A Russian MP who hung noodles from his ears during President Putin’s State of the Nation speech is to face punishment, the party has confirmed.

Russia’s Communist Party has pledged to punish Mikhail Abdalkin, deputy of the Samara Duma, for seemingly mocking Mr Putin during his address on Tuesday.

The idiom “to hang noodles on someone’s ears” dictates that someone is lying, with the phrase “don’t hang noodles on my ears!” meaning “don’t fool me” or “don’t lie to me.”

In a video posted on social media, Mr Abdalkin appeared to watch via a screen as Mr Putin delivered the State of the Nation address, in which he assessed the invasion of Ukraine one year ago.

Russian President Vladimir Putin gives his annual state of the nation address in Moscow, Russia, Tuesday, Feb. 21, 2023
Russian President Vladimir Putin gives his annual state of the nation address in Moscow, Russia, Tuesday, Feb. 21, 2023 (Sputnik)

In the caption, the MP wrote: “I fully support. I agree with everything. Great speech. Haven’t heard anything like that in 23 years. Pleasantly surprised.”
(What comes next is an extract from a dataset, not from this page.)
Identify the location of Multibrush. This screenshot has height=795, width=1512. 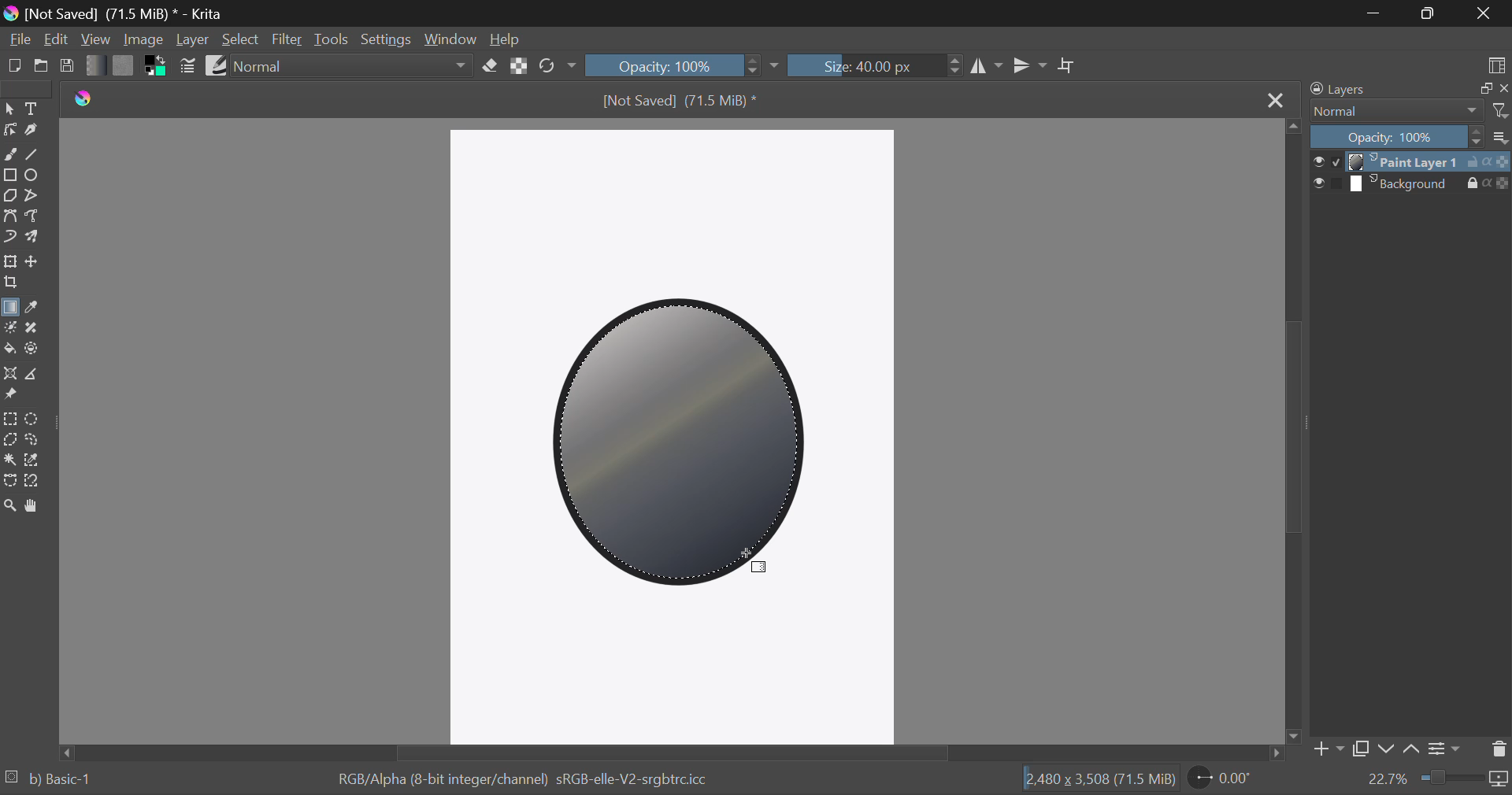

On Thursday, Alexander Yushchenko, spokesman for the Russian Communist Party, confirmed that it would be investigating the incident after the video was widely shared on social media. It “won’t leave it without attention”, Mr Yushchenko confirmed.

An MP, Alexander Khinshtein, had complained that the video was atypical of a Russian MP.

“This is an odd, to put it mildly, escapade which would be more suitable for a Ukrainian, not a Russian lawmaker”, Mr Khinshtein said. “I do hope the Communist Party’s leadership will get him in line – that is, if their pledges to support the president and rally behind him are not just words.”

The State of the Nation address laid out Mr Putin’s aims for the second year of his war in Ukraine, conducted just one day after Joe Biden made a surprise trip to Kyiv by train.

Seeking to reassure political and military elites about the conflict, he spoke to members of both houses of the Russian parliament in Moscow.

Friday marks the first anniversary of the invasion, with hundreds of white paper angels – each representing a child killed in the conflict – hung above political and faith leaders during a prayer ceremony in London.

The event, held at the Ukrainian Catholic Cathedral, saw attendance from the Mayor of London, Sadiq Khan. Mr Khan noted that Russia must be held accountable for its crimes, with Ukraine’s “valour” inspiring “the world.”

A woman reacts during a prayer service in St Andrew's Church in Bucha, near Kyiv on February 24, 2023, on the first anniversary of the Russian invasion of Ukraine
A woman reacts during a prayer service in St Andrew's Church in Bucha, near Kyiv on February 24, 2023, on the first anniversary of the Russian invasion of Ukraine (AFP via Getty Images)

"One year ago, Ukraine was threatened by tyranny. The future of your nation was uncertain. Your borders were breached and many of your cities encircled”, Mr Khan said in his address.

"It looked like all hope was lost, but then something remarkable happened - Ukrainians didn’t roll over, you resisted. Orthodox Christians, Jews, Catholics, Muslims and men and women of other faiths all stood together, united under one flag and by one unshakeable belief...

"A belief that all Ukrainians have the right to choose their own destiny.”